Le projet de loi qui nous est soumis aujourd’hui nous est présenté comme une loi de programmation. Dans votre propos liminaire, monsieur le ministre, vous vous êtes félicité de l’adoption de ce texte, à l’unanimité, à l’Assemblée nationale.
Quelle n’a donc pas été notre surprise lorsque le projet de loi a été déposé sur le bureau du Sénat : en fait de programmation, l’ambition est plus que limitée ! En effet, si l’objectif tant vanté de consacrer 0, 7 % du RNB à l’aide publique au développement est inscrit à l’article 1er, on n’en trouve aucune traduction concrète dans le texte.
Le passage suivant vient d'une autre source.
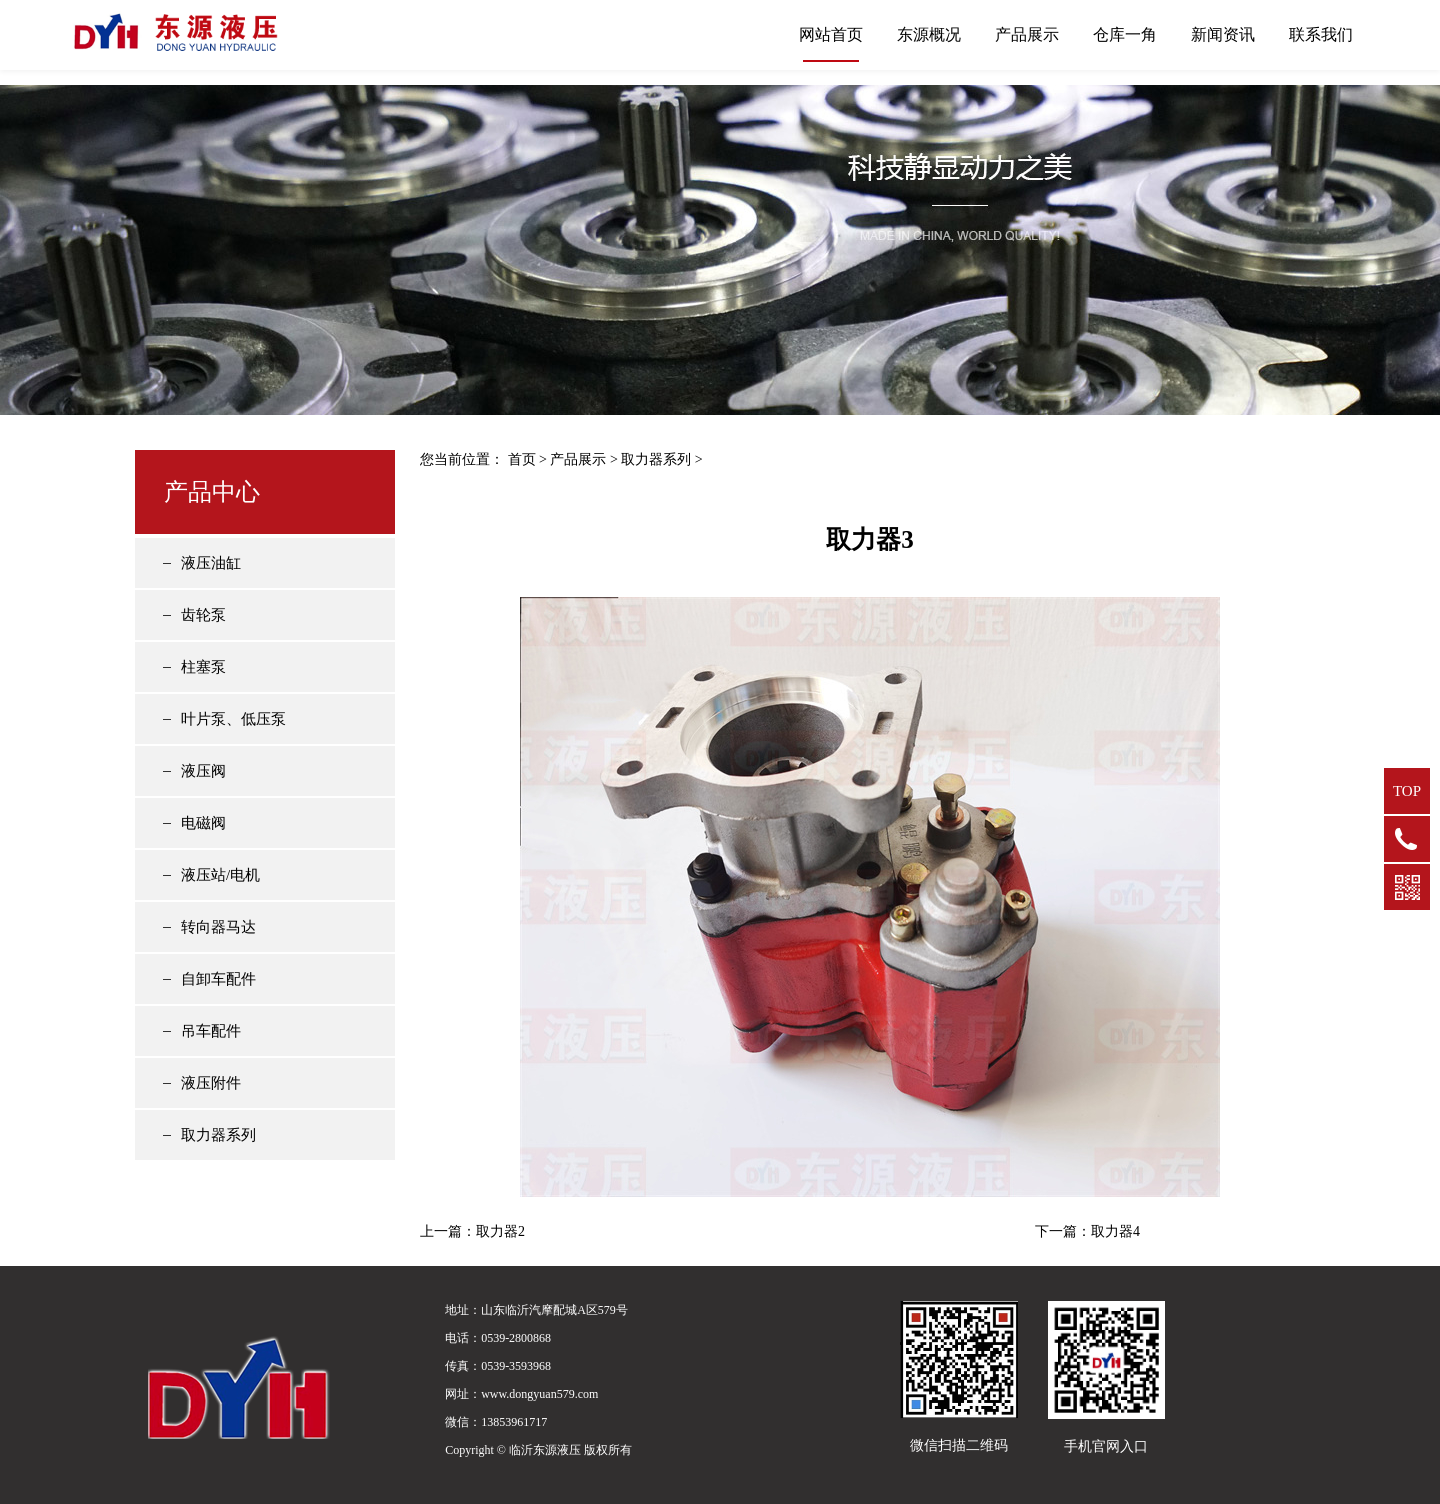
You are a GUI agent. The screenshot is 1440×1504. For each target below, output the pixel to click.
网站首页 (831, 34)
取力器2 (500, 1231)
De plus, vous parlez d’une augmentation « significative », monsieur le ministre, en galvaudant certains chiffres. Selon une dépêche de l’Agence France Presse aujourd’hui, la France n’aurait consacré que 0, 37 % de son RNB à l’APD en 2017, année de l’arrivée au pouvoir d’Emmanuel Macron. J’ignore d’où proviennent ces calculs, mais l’OCDE considère pour sa part que ce taux s’était établi à 0, 43 % en 2017…
À la lumière de ces chiffres, force est de constater que la hausse tant vantée est plus un effet d’annonce qu’une augmentation significative.
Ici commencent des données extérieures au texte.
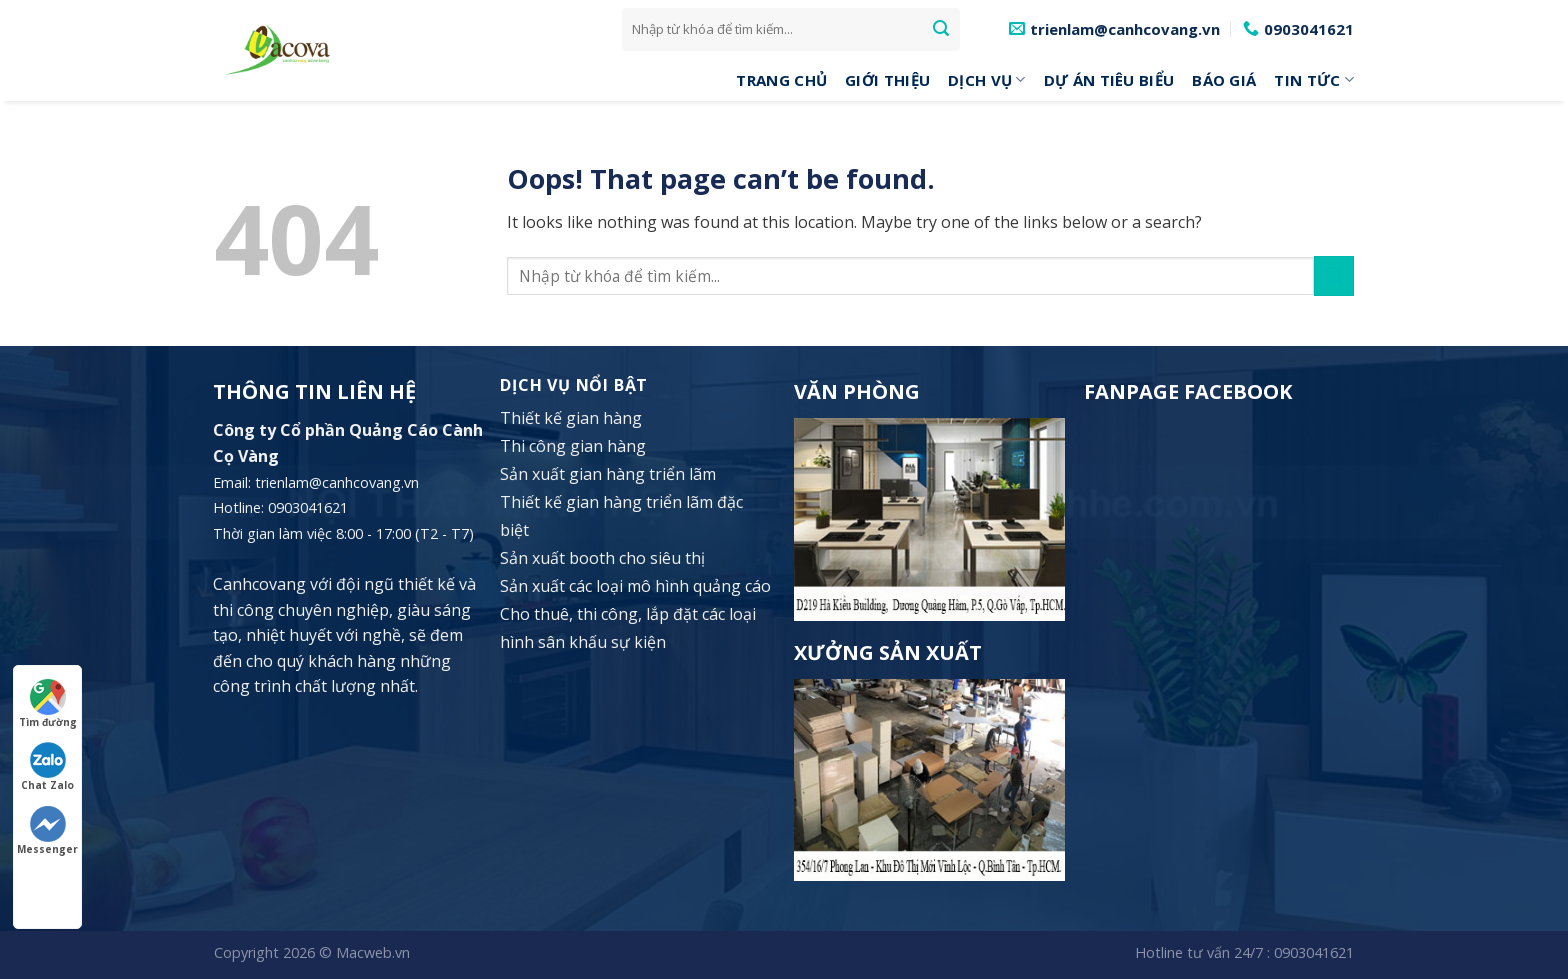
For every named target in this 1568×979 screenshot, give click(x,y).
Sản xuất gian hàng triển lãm (608, 474)
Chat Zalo (47, 767)
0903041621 (1314, 952)
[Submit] (941, 29)
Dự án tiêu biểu (1109, 80)
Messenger (47, 831)
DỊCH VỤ (987, 80)
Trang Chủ (781, 80)
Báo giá (1224, 80)
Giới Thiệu (887, 80)
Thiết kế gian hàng (571, 418)
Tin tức (1314, 80)
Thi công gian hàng (573, 446)
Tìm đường (48, 704)
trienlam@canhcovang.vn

Telle n’est pas notre conception d’une loi de programmation. Un texte de programmation doit être clair, lisible ; ses objectifs financiers doivent être prévisibles.
C’est d’autant plus regrettable que ce projet de loi, qui nous est annoncé depuis deux ans, est censé traduire en actions concrètes un effort financier considérable en faveur de l’aide publique au développement portée par la France. Nous nous attendions à des perspectives, mais les alinéas consacrés aux objectifs financiers relèvent plus du bilan.
L’article 1er constitue le nœud gordien de ce projet de loi de programmation, après l’article 1er A, qui définit en quelque sorte la philosophie de l’aide publique au développement. À la lecture de cet article, nous avons l’impression que le travail a été fait à moitié et la sensation désagréable que vous vous êtes arrêté au milieu du chemin, monsieur le ministre.
Peut-être l’aile progressiste de la majorité présidentielle n’a-t-elle pas eu, une fois de plus, le poids suffisant pour faire fléchir Bercy, dont chacun connaît l’orthodoxie budgétaire, mais le résultat est là.
On peut bien évidemment discuter des objectifs de l’APD, de ses modalités et des moyens de l’évaluer, et c’est très important. Néanmoins, pour porter toutes les ambitions figurant dans ce projet de loi, que nous nous apprêtons à nourrir encore, il faut un solide nerf de la guerre. Tel n’est malheureusement pas le cas, le texte prévoyant que la France consacrera 0, 5 % de son revenu national brut à l’APD. Le nerf nous semble bien mollasson !
L’argent est primordial, car il permet aux acteurs du développement d’avoir de la prévisibilité et de mener à bien avec efficacité tous les projets qu’ils souhaitent entreprendre.